Copy only what lies from the line containing "The image size is (1100, 633)." through the line containing "You are a computer-use" in the entries below, keeping both end lines exact and dropping every picture.

[Excerpts from a dataset]
----------

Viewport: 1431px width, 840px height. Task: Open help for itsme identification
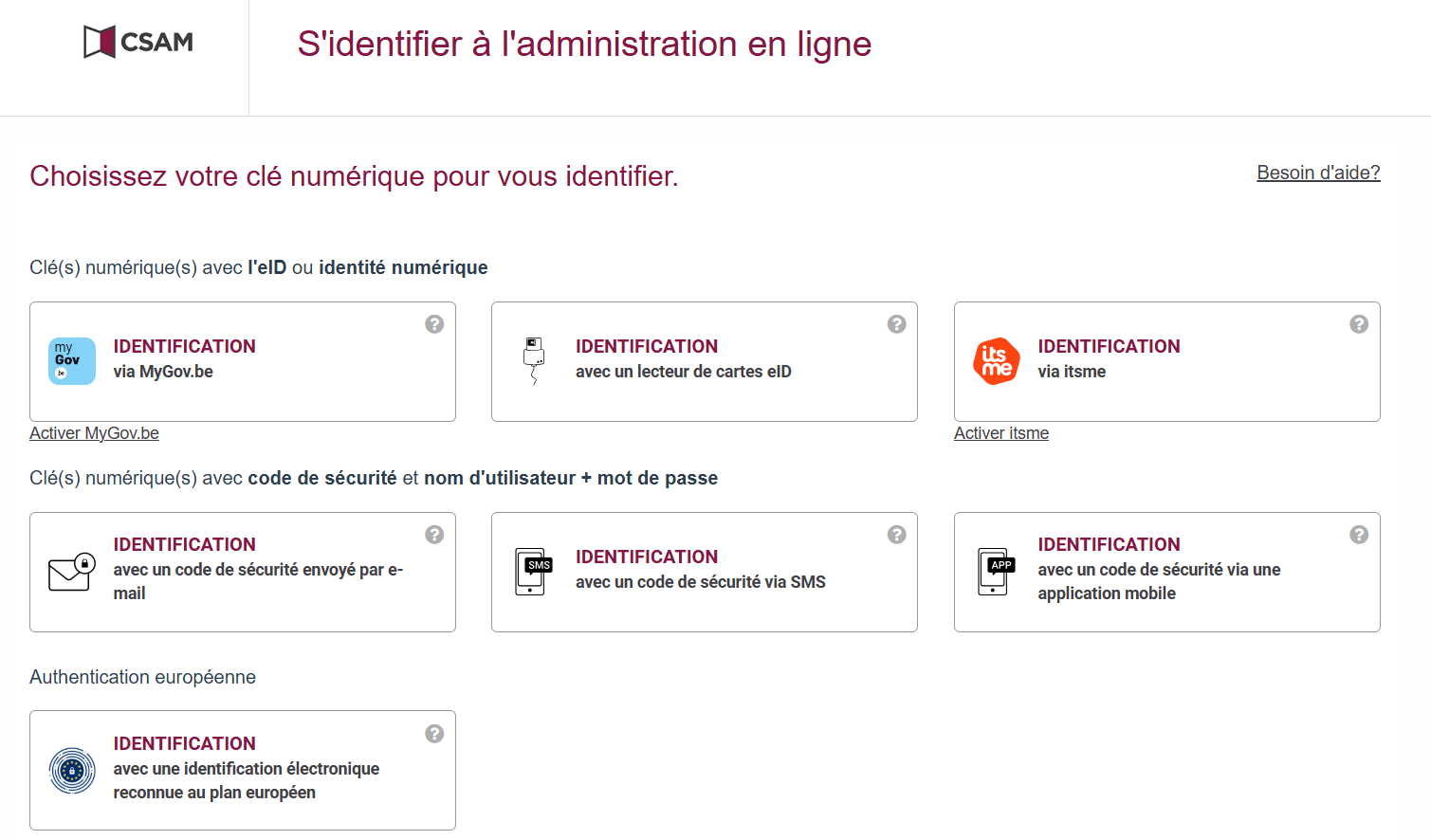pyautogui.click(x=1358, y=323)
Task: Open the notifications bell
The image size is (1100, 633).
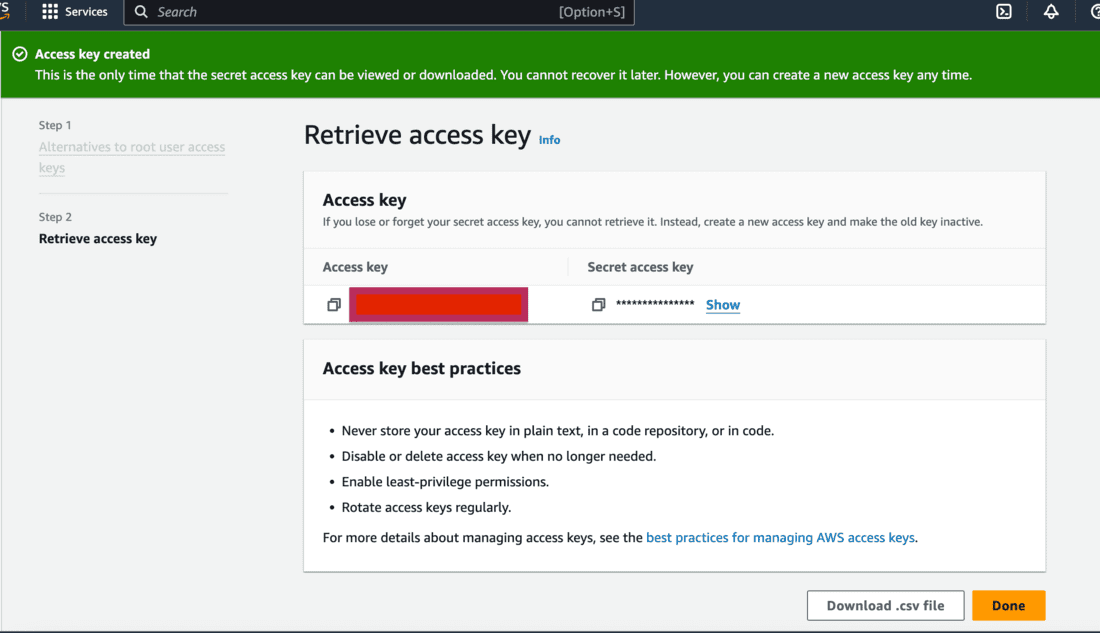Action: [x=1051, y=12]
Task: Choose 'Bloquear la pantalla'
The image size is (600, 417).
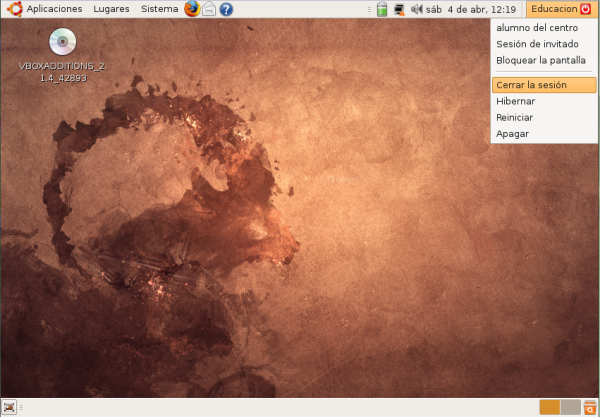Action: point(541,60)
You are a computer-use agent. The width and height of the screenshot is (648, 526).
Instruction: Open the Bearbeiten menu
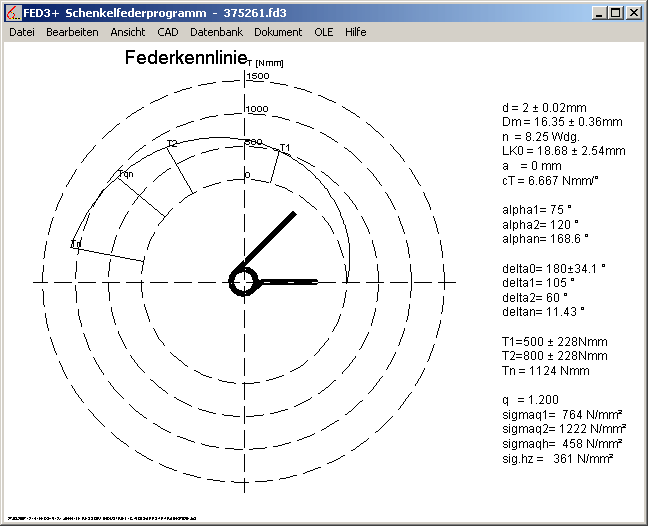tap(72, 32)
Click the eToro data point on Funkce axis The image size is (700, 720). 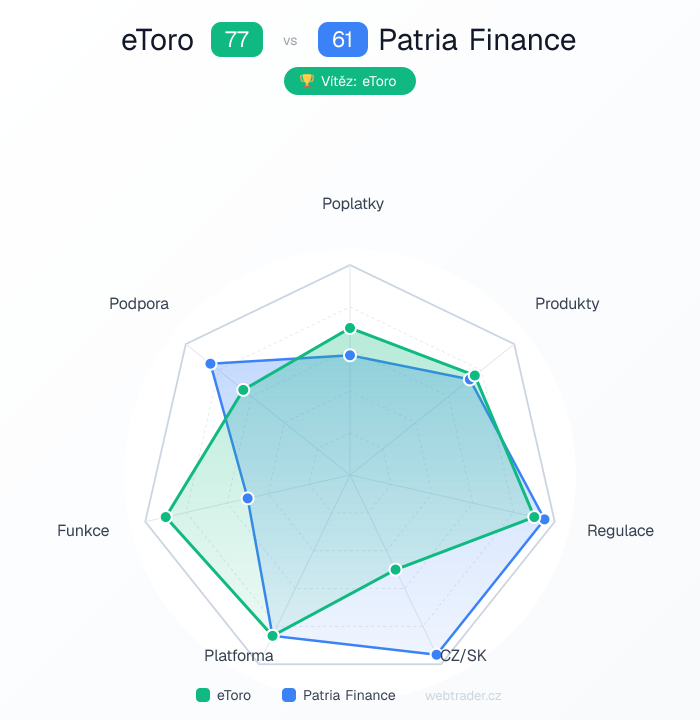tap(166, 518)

----------

**REPLY TO THE TASK:**
The image size is (1100, 633).
Action: [x=1051, y=12]
Task: Choose 'Bloquear la pantalla'
The image size is (600, 417).
Action: point(541,60)
You are a computer-use agent. The width and height of the screenshot is (648, 526).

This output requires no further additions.